--- Start SOURCE TEXT ---

So do I. It all adds up IMO

Singular
Posts: 537
Joined: Mon Jul 27, 2020 8:59 am

by Singular

When you have booked those "important" quality workouts and you have one more hour to spend - use it for recovery or leisure riding, take an hour on the MTB, practice technical skills, do some gym/bodyweight exercises or some flexibility work (yoga/stretching).

Lozaen
Posts: 124
Joined: Fri Jan 08, 2021 9:44 pm
Location: Switzerland

by Lozaen

Heard of Dylan Johnson?
He is a cycing coach with a good youtube channel. Releases every week a specific 15-20 minute video where all these questions are being answered and sources provided to back up his findings. Discovered it during the festive season and since then enjoy to work me through his channel :D
There are videos about a 6 hour / week and 10 hour / week plan, that cover your questions quite in detail

Some very quick thoughts on your example.
In order to be efficient, and this really is old and new school, intensive work should be done in a well rested state. So intervall sessions prefereably after a rest day. Otherwise the intervalls will probably not be as hard as they could be.

--- End SOURCE TEXT ---
--- Start SUPPLIED MATERIAL ---

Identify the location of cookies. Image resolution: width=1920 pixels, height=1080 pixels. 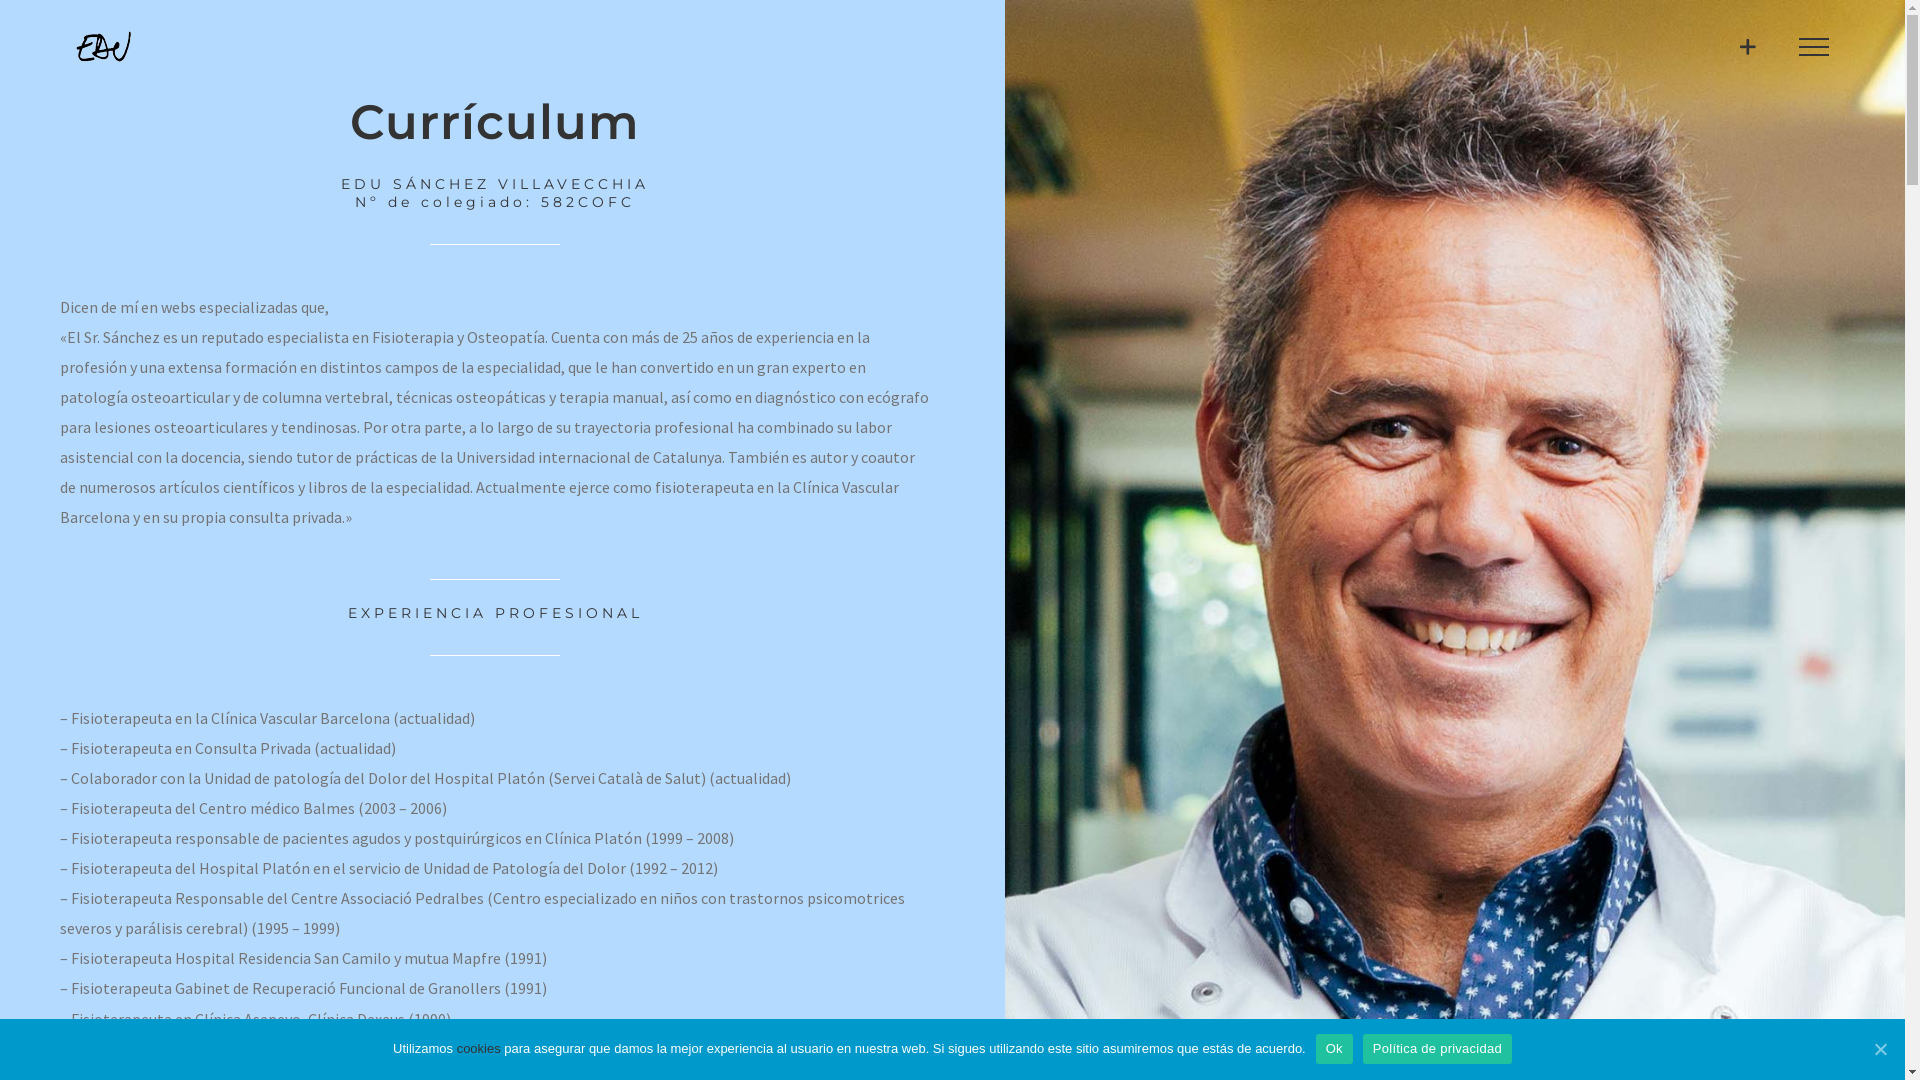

--- End SUPPLIED MATERIAL ---

*WORK INSTRUCTIONS*.
#1 In the cycling forum thread, put this sentence into Spanish: "In order to be efficient, and this really is old and new school, intensive work should be done in a well rested state."
#2 Quote the cycling forum thread word for word, starting at "He is a cycing" and ending at "on your example.".
The listing has nothing to do with the cycling forum thread.

*EXPECTED RESPONSES*.
#1 Para ser eficiente, y esto realmente es tanto de la vieja escuela como de la nueva, el trabajo intensivo debe hacerse en un estado bien descansado.

#2
He is a cycing coach with a good youtube channel. Releases every week a specific 15-20 minute video where all these questions are being answered and sources provided to back up his findings. Discovered it during the festive season and since then enjoy to work me through his channel :D
There are videos about a 6 hour / week and 10 hour / week plan, that cover your questions quite in detail

Some very quick thoughts on your example.